Rewrite the records below as a Markdown table with the columns Row and Line, covering the part that opens with the line containing "1482x812 pixels." and closes with the line containing "the PL/SQL Package". Give each non-blank line its own numbered row, skip blank lines, and leave the pictures out.

**Supplied material:**
## start
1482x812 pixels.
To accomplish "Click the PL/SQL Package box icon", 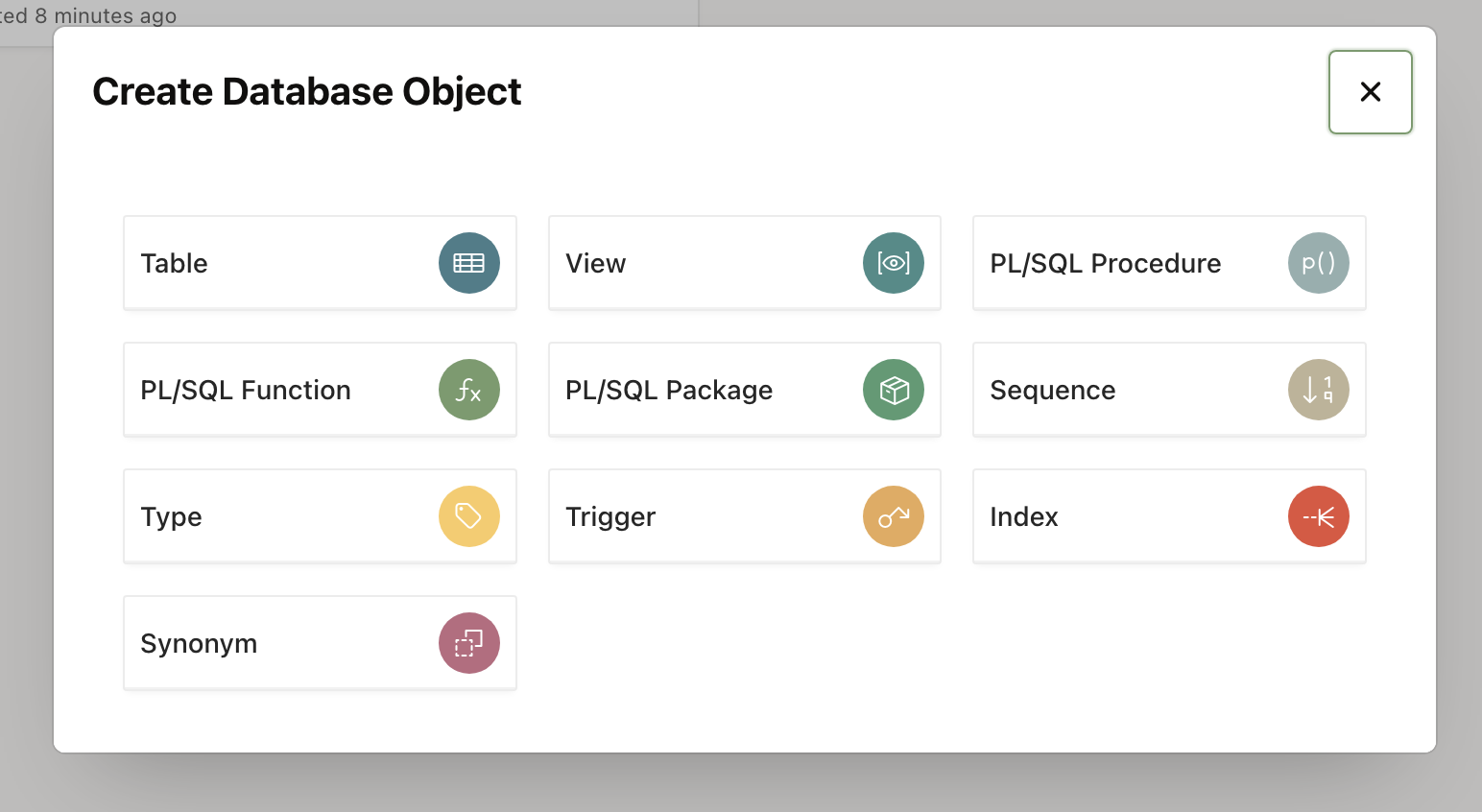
## end
## start
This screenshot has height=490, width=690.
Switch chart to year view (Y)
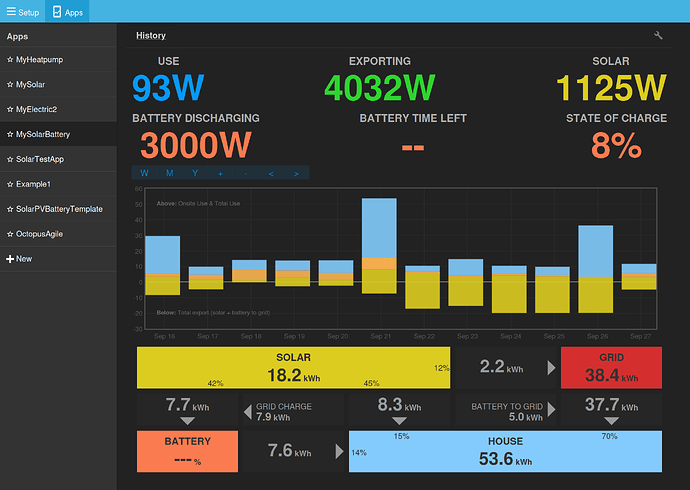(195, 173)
## end
**Result:**
| Row | Line |
|---|---|
| 1 | 1482x812 pixels. |
| 2 | To accomplish "Click the PL/SQL Package box icon",  |